Dan Nicholson, GM’s vice president of global propulsion systems, said the Chevrolet Bolt battery electric vehicle will go on sale long before Tesla’s Model 3 — a car that has generated far more national buzz.

“I am very proud of the Chevrolet Bolt that’s coming out, which will be the first to market as a long-range affordable battery electric vehicle,” Nicholson said today at an engineering conference in Detroit. “It will have more than 200 miles of range and it will be in production by the end of 2016, so it’s not necessary to put down $1,000 and wait until 2018 or some time after that.”
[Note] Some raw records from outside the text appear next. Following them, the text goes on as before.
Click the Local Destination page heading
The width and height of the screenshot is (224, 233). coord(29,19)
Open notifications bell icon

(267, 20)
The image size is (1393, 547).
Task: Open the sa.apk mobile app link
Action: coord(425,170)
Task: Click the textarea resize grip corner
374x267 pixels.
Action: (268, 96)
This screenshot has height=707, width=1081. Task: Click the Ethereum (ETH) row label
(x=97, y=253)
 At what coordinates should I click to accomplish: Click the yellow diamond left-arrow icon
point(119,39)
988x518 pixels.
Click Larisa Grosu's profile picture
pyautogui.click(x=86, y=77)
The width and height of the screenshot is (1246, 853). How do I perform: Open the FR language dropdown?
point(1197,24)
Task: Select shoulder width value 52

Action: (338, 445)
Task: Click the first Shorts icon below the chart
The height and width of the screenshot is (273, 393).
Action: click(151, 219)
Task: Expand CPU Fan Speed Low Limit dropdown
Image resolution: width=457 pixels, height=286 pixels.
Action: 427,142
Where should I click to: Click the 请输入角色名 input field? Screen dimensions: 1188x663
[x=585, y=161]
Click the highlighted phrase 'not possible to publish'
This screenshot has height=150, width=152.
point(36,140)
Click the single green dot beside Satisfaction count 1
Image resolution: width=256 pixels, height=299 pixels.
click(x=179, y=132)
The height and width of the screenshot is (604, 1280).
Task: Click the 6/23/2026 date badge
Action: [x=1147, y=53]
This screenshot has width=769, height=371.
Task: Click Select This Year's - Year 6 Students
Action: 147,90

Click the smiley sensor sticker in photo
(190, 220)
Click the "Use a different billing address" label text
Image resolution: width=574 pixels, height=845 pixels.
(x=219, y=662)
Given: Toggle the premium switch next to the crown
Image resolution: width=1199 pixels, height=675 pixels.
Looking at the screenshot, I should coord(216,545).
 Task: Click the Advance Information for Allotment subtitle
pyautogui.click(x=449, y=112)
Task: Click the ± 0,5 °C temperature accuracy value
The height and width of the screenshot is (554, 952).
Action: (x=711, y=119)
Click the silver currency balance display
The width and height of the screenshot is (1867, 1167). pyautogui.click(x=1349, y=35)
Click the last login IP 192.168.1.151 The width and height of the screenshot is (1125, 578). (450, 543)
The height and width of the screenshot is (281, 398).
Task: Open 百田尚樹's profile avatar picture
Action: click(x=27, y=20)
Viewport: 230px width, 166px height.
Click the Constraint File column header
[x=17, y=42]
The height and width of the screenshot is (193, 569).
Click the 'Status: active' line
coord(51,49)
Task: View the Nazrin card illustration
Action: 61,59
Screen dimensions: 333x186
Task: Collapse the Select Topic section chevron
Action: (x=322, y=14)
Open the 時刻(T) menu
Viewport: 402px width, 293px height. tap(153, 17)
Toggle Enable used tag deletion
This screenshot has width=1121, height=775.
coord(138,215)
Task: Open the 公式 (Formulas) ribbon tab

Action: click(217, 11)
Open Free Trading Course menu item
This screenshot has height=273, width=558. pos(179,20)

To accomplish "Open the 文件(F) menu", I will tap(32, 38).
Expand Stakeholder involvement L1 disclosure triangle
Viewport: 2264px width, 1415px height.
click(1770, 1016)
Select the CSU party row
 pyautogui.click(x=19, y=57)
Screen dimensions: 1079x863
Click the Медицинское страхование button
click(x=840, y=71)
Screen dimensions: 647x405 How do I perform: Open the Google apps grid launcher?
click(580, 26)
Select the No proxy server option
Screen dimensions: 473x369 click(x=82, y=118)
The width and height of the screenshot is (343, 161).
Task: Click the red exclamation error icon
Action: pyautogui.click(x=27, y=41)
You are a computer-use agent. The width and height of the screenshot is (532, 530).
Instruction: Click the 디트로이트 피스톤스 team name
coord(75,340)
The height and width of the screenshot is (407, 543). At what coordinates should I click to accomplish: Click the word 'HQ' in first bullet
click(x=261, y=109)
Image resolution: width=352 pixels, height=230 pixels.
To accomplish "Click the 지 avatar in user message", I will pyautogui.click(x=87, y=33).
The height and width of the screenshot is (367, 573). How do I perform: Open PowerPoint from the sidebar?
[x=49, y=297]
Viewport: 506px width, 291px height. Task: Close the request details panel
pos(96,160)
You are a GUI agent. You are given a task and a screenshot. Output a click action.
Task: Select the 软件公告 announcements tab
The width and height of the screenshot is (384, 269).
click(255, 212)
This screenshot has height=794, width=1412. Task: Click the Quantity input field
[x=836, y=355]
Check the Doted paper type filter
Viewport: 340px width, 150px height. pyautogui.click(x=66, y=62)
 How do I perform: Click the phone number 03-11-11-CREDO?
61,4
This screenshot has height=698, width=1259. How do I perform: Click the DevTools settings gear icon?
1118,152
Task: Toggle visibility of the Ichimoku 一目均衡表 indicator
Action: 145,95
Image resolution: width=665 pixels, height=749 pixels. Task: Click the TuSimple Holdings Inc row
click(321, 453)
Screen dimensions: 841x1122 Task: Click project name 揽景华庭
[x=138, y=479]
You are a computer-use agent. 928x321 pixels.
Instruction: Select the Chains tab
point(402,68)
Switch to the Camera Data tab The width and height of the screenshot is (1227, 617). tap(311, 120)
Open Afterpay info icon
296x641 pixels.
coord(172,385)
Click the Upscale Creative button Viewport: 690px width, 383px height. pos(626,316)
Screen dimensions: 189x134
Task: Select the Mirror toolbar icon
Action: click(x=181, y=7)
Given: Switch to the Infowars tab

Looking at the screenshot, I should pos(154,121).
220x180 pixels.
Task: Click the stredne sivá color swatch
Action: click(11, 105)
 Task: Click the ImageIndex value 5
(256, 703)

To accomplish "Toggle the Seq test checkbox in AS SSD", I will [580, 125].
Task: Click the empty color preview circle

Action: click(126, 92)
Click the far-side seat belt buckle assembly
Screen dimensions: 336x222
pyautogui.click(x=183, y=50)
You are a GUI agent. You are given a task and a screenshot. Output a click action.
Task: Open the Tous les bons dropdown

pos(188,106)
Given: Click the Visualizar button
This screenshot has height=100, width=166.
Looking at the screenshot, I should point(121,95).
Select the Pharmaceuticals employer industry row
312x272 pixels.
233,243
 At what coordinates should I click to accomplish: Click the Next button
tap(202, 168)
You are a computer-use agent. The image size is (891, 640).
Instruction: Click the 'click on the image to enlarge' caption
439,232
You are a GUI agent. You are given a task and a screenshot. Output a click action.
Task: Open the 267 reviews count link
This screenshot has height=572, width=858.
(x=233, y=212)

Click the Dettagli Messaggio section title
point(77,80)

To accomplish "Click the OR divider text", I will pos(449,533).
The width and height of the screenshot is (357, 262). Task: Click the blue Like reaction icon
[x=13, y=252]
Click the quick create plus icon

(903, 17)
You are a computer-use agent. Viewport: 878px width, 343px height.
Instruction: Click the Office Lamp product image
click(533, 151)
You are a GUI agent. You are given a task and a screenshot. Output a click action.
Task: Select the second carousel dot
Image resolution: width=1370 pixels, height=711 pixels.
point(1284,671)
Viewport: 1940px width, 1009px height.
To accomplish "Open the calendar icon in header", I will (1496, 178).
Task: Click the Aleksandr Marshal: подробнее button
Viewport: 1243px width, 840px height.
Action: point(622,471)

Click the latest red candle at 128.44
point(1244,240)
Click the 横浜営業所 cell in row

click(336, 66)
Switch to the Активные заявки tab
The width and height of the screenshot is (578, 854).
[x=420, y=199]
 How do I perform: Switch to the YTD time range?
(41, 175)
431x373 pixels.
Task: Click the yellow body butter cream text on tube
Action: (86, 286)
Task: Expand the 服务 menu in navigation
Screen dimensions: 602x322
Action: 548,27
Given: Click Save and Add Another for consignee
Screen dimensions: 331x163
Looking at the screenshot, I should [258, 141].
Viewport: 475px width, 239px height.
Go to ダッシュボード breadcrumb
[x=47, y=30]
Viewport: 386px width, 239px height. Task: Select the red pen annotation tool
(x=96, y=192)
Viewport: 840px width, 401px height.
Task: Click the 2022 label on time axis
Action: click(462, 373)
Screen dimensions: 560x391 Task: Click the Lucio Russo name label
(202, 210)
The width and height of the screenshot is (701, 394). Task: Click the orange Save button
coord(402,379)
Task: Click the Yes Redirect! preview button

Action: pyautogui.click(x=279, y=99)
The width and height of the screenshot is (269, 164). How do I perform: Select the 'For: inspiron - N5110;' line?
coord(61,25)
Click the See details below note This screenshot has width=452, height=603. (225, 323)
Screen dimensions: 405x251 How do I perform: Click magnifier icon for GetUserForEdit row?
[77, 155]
Nicholson’s comment comes days after Tesla drew nationwide media coverage as it accepted at least 325,000 refundable “preorders” from customers who eagerly plopped down $1,000 for their Model 3 reservation.

Tesla’s Model 3 and the Chevrolet Bolt are destined to be head-to-head competitors even though the Model 3 is a sleek car and the Bolt has the looks of a crossover.

Both vehicles are designed to be affordable to mainstream consumers. The Bolt, which debuted in January 2015 at the North American International Auto Show, will go into production late this year at GM’s Orion assembly plant.

GM’s dealers far outnumber Tesla’s company-owned showrooms, but buzz about the Model 3 has far exceeded attention generated by the Bolt. Lines formed outside Tesla showrooms around the country last week as customers waited to reserve the car.

The Model 3 will be priced at $35,000 while GM has said the Bolt will be priced at about $37,000.

The Model 3 will have a range of at least 215 miles on a full charge, while the Bolt will go about 200 miles.

Tesla CEO Elon Musk says it will start delivery of the Model 3 to customers in late 2017, but the company’s track record for launching cars on time is spotty. Tesla also is burning through $400 million of cash each quarter and may need to borrow money or raise capital to produce the Model 3.

“GM’s balance sheet is in pretty strong shape, so we don’t need to take $1,000 of your money just to hold a spot,” Nicholson said today at SAE World Congress. “And you can actually get it in 2016.”